Покровительство Мамонтова, кстати, благословившего союз и сыгравшего роль свата, думается, тогда чрезвычайно обогатило в сознании жениха и невесты разворачивающуюся перед ними розовую перспективу будущего.
XIX
«Имущему дастся, у неимущего отнимется». Всю справедливость этой заповеди Врубель испытал теперь снова. Как прежде уходили, таяли намечающиеся, маячащие перспективы, так теперь все туманное, напротив, обретало четкую форму, реальность, оказывалось действительностью. Предстоящий брак решительно изменил для Врубеля все его существование. Никогда он не чувствовал себя столь уверенно и как человек и как художник. И жизнь шла навстречу его самочувствию, его уверенности.
Законы сказки, осуществлявшейся в жизни Врубеля (ибо как чудо он воспринимал снизошедшую на него любовь), продолжали действовать неукоснительно. И Савва Иванович, по какому-то наитию свыше, тоже старался, чтобы эта сказка в жизни художника развивалась дальше, чтобы не иссякала ее игра.
Теперь благодаря Мамонтову Врубель выходит на всероссийскую арену, он оказывается причастен к событию, которое готовилось с огромной помпой в государственном масштабе. Речь идет о Всероссийской промышленной и художественной выставке в Нижнем Новгороде 1896 года, приуроченной к коронационным торжествам, которая должна была представить все наиболее интересное и важное, чем располагала Россия в то время. Демонстрируемые на выставке достижения России в промышленности и сельском хозяйстве надлежало облагородить и украсить «прекрасным». Гордой красавицей, в которой ярко отразилась мощь русских трудовых сил, русского дарования, назовет выставку ее генеральный комиссар в своей речи.

→ Задание
К каким торжествам, согласно отрывку о Врубеле, была приурочена Всероссийская промышленная и художественная выставка в Нижнем Новгороде 1896 года?

→ Фрагменты записей

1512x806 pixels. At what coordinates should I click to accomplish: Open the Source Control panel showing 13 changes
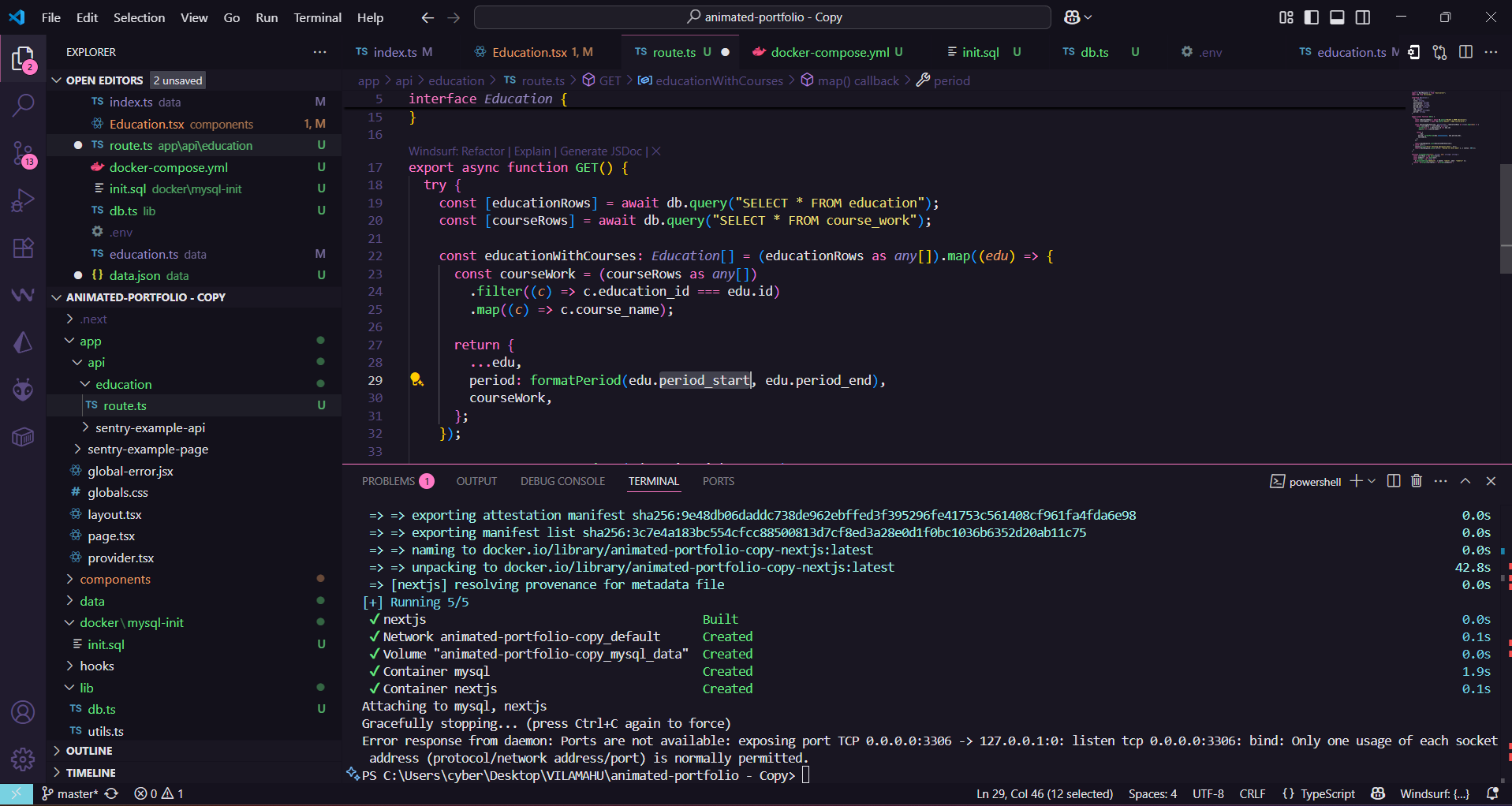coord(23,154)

* * *

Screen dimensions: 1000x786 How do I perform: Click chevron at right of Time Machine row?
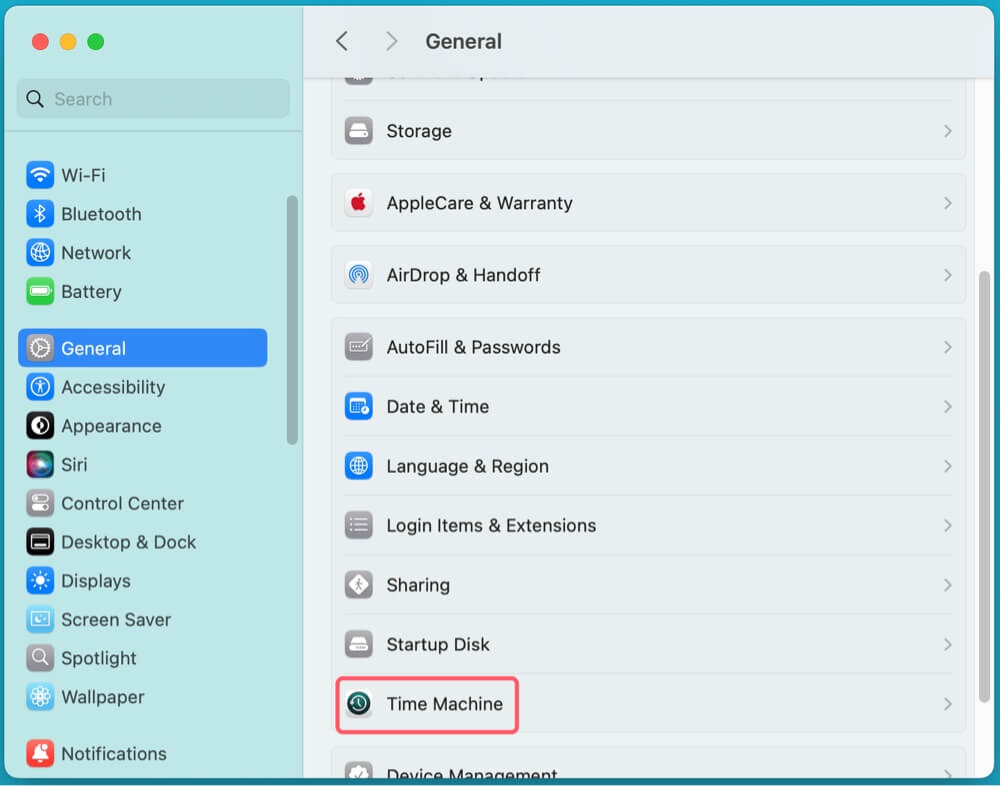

→ Правильный ответ
Выставка была приурочена к коронационным торжествам.